Trading wykorzystuje pozycję na platformach inwestycyjnych. Nie trzeba "fizycznie” kupić waluty, aby móc ją potem sprzedać. Inwestor zajmuje pozycję, a pieniądze które wpłaca (np. w złotych) są depozytem zabezpieczającym dla tej pozycji.
W momencie, kiedy cena jednej waluty zmienia się wobec drugiej i to jest kierunek, który założyliśmy przy naszej pozycji, to wartość naszego rachunku rośnie. Jeśli jest na odwrót, czyli założyliśmy źle, wtedy wartość naszego rachunku spada.
Depozyt początkowy może wynosić nawet kilkaset złotych. Inwestor może wybrać spośród wielu par walutowych. Są to waluty gospodarek rozwiniętych, ale też gospodarek rynków wschodzących, takich jak np. meksykańskie peso.
W jakie waluty (nie) inwestować?
– Dolar będzie stopniowo tracił na wartości wobec polityki jaką prowadzi amerykański bank centralny. Spodziewam się też spokojniejszej sytuacji na parze eur/pln – kurs euro powinien spaść do poziomu 4,30-4,40 zł – ocenia Kwiecień.
Dodaje, że dla franka szwajcarskiego perspektywy są podobne jak dla euro, więc w miarę uspokajania się sytuacji kurs franka powinien wrócić poniżej 4 zł. Nie należy jednak spodziewać się dużego umocnienia złotego wobec szwajcarskiej waluty.
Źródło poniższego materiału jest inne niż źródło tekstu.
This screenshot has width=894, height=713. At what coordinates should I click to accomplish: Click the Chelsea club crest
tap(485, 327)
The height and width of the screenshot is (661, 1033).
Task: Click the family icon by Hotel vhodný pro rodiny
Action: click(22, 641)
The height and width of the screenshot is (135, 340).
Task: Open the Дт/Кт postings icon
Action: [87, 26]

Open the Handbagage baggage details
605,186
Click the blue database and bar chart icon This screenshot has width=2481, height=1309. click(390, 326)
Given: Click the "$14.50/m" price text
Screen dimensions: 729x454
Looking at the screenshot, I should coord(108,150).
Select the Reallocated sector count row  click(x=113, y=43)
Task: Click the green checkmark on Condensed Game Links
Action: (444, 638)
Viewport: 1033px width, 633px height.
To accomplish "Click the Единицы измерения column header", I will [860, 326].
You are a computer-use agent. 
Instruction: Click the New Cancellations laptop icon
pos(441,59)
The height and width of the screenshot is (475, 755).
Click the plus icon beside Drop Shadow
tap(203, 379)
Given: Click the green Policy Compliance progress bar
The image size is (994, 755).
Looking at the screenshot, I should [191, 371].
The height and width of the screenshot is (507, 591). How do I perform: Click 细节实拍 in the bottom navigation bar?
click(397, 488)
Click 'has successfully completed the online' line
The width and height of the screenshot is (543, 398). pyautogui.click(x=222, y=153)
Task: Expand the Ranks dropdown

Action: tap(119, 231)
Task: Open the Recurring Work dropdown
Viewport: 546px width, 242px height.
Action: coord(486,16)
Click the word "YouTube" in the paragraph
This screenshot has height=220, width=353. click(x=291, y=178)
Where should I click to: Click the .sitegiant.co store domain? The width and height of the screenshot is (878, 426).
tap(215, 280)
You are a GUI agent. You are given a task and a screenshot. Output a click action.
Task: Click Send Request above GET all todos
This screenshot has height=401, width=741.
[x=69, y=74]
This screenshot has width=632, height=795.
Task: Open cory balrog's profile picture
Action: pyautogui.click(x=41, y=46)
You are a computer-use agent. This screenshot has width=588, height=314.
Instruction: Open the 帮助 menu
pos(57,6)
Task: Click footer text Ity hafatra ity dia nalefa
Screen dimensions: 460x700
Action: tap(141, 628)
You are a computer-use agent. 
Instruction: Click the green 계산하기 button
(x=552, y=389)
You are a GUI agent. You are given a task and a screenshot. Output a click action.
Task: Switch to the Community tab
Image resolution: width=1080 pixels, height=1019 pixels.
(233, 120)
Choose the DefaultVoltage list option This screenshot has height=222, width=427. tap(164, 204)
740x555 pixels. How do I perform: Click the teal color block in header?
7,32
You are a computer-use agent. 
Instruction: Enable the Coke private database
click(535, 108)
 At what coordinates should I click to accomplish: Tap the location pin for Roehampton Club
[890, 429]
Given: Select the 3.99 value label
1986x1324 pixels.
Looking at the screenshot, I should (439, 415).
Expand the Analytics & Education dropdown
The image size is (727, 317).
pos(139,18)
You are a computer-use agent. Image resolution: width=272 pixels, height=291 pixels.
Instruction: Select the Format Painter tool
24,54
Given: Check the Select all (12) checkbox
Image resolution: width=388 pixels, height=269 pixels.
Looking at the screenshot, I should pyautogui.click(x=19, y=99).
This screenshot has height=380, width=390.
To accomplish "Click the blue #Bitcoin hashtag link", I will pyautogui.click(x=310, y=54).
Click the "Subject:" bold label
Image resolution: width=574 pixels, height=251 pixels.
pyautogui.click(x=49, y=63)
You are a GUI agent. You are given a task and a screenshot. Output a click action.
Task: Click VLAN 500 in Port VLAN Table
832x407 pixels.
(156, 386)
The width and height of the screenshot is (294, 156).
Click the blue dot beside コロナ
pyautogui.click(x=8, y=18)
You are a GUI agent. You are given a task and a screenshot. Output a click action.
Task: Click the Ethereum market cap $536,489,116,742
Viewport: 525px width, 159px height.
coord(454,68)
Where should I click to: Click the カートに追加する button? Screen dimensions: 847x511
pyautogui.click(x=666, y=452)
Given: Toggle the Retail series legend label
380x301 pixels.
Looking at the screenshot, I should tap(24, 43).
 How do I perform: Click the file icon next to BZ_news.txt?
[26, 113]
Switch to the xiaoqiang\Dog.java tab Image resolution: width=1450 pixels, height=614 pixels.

Czy warto zatem inwestować teraz w waluty rynków wschodzących, do których należy m. in. złoty?
- Waluty rynków wschodzących jeszcze nie odrobiły strat w takim stopniu jak giełdy czy surowce, a decydujące znaczenie dla nastrojów na rynkach walutowych będzie miał dalszy rozwój pandemii koronawirusa - ocenia Marcin Sulewski, ekonomista Santander Bank Polska. - W krajach rozwiniętych jak Niemcy, Francja, Włochy czy Hiszpania, krzywe zachorowań się wypłaszczają. Wydaje się, że sytuacja jest już opanowane. Gorzej na tym tle wyglądają kraje rozwijające się (…). Waluty państw rozwijających się to jednak inwestycja o mocno podwyższonym ryzyku. Widać, że te kraje radzą sobie słabiej - dodaje.
Jego zdaniem, przy negatywnym scenariuszu rozwoju epidemii można się spodziewać, że najbardziej osłabią się waluty tych rynków wschodzących, które są eksporterami ropy naftowej. Drugim ważnym czynnikiem będą stopy procentowe. Po trzech cięciach w tym roku Polska ma najniższe stopy w regionie, wiec wśród państw regionu złoty mógłby osłabić się najmocniej.
A czy warto jeszcze inwestować w złoto, które jest już bardzo drogie?
– Z jednej strony mamy banki centralne, które zmuszają inwestorów do szukania bardziej ryzykownych inwestycji. Coraz więcej osób uważa, że trzymanie pieniędzy na depozycie bankowym zaczyna mijać się z celem i trzeba się chronić przed inflacją w inny sposób, np. w złocie – zauważa Przemysław Kwiecień. – Z drugiej strony cena złota przy tak mocnym dolarze jest bardzo wysoka. Trzeba pamiętać o tym, że ta inwestycja nie jest całkowicie pozbawiona ryzyka – dodaje.